The griddled cheese at the Greece booth near the Morocco pavilion has been an annual favorite over the last decade or two, and is once again a highlight. It’s exactly the kind of unexpected but undeniably delicious treat that makes Food and Wine such a great event. It’s what it sounds like, a piece of cheese (this time made from a combo of sheep’s milk and goat’s milk) heated in a griddle, and then served with a hard layer of honey and topped with tiny pistachio pieces. It’s only three ingredients, but there’s so much happening with this flavor profile, from the rich creaminess of the cheese, to the sweetness of the honey and the earthiness of the pistachios. It might be old hat for annual Food and Wine visitors, but the griddled cheese remains one of the very best dishes you’ll find there.

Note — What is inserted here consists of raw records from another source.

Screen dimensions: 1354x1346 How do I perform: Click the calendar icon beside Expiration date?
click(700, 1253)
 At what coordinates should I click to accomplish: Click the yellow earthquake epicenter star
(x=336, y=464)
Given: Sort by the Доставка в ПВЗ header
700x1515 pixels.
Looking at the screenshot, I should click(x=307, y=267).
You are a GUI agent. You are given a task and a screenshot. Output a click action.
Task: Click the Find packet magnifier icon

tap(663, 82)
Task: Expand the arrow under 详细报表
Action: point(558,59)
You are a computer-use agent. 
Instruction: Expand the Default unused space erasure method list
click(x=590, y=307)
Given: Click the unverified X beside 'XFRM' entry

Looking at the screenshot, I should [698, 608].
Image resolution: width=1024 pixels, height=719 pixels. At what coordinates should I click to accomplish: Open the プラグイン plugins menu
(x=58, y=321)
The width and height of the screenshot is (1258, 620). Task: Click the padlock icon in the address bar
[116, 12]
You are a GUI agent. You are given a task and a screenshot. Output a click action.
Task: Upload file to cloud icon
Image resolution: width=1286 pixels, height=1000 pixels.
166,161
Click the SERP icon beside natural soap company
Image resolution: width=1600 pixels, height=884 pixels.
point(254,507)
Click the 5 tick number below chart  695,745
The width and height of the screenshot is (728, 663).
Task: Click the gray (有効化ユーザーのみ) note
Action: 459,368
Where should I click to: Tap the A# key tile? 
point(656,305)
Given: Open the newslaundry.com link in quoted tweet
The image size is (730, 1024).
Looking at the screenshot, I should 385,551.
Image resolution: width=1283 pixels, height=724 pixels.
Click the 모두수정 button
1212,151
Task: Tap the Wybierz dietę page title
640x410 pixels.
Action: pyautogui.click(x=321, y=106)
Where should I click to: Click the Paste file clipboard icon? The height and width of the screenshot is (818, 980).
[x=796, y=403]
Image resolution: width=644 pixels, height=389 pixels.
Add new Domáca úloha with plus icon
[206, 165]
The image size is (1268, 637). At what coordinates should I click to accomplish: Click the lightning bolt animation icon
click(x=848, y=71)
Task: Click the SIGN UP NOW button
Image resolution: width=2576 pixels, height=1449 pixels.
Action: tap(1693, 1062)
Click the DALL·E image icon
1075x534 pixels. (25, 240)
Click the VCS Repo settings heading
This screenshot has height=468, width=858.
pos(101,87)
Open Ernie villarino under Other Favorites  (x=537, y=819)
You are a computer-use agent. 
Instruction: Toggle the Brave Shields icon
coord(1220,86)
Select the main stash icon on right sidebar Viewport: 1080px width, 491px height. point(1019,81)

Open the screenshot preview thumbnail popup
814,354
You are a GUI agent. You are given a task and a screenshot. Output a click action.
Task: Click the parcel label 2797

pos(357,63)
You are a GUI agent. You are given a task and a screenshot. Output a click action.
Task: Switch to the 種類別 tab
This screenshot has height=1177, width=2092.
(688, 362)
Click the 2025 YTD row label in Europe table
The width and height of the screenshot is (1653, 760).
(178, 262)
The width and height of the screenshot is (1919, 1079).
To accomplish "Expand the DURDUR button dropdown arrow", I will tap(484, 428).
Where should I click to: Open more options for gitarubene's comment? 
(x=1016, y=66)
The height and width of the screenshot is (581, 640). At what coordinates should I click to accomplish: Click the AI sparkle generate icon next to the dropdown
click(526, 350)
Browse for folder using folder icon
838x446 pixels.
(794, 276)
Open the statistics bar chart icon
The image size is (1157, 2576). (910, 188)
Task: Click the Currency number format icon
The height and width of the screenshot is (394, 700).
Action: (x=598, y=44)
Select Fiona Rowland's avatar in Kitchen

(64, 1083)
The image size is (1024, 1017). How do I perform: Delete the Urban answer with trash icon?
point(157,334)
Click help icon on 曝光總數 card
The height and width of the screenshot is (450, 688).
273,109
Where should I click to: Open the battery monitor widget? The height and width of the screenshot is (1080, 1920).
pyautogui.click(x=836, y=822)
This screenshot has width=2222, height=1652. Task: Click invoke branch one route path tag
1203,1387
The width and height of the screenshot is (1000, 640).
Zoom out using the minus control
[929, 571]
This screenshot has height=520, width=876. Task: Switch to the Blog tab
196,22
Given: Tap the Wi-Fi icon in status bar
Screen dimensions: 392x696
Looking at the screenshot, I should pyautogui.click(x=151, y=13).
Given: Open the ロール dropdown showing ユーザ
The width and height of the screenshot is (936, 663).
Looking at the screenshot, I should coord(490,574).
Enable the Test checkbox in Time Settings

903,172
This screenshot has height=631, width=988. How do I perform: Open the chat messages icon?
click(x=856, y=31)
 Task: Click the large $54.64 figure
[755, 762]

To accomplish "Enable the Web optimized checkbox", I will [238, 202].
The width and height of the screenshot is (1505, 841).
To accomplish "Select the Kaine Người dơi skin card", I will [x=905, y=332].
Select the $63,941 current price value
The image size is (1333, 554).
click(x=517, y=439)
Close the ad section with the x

French fries might sound boring at a festival with exotic delicacies from around the world, but there’s always a need for comfort food. At the Fry Basket booth near the Test Track attraction you can order a flight of three unique takes on fried potatoes. One type of fry comes seasoned with sea salt and malt vinegar for all the fish and chips fans out there. The barbecued bacon fries are almost like an homage to poutine, with bits of bacon and a smoky aioli on top of fries dusted with a barbecue seasoning. And the sweet potato casserole fries could double as dessert, with marshmallow cream, candied pecans, and the rich taste of caramel whisky. This might literally seem like a meat and potatoes type of order (even if only one of the three actually comes with meat), but if you’re looking for a delicious (and salty) snack, the fry flight is near the top of the list.
It wouldn’t be Food and Wine without a drink (or six), but I’m a bit behind the 8 ball when it comes to that. I honestly don’t like wine, try to avoid beer, and will almost always go for a good rum or whiskey cocktail when possible. That leaves pretty slim pickings for me, as most of the alcoholic drinks here are beer, wine, cider, or vodka cocktails. (The only whiskey drink is a bourbon Bloody Mary, which sounds great, but not when it’s 95 degrees out in central Florida.) I certainly love a good margarita, though, and the best ones I’ve ever had at EPCOT is the blood orange charm margarita at a booth in the Mexico pavilion. It mixes together tequila, a blood orange aperitif, vodka infused with blackcurrant and prosecco, and serves it in a glass with pink peppercorns and a rim crusted with sweet dried chile salt. It has a good bit of the sweetness you expect from a margarita, but with a jolt of heat whenever you get near that salt. It’s tart, sweet, and spicy all at the same time, and although you definitely taste the tequila, it all balances so nicely that you might forget there’s even alcohol in it. Be like me and get a couple, why don’t you?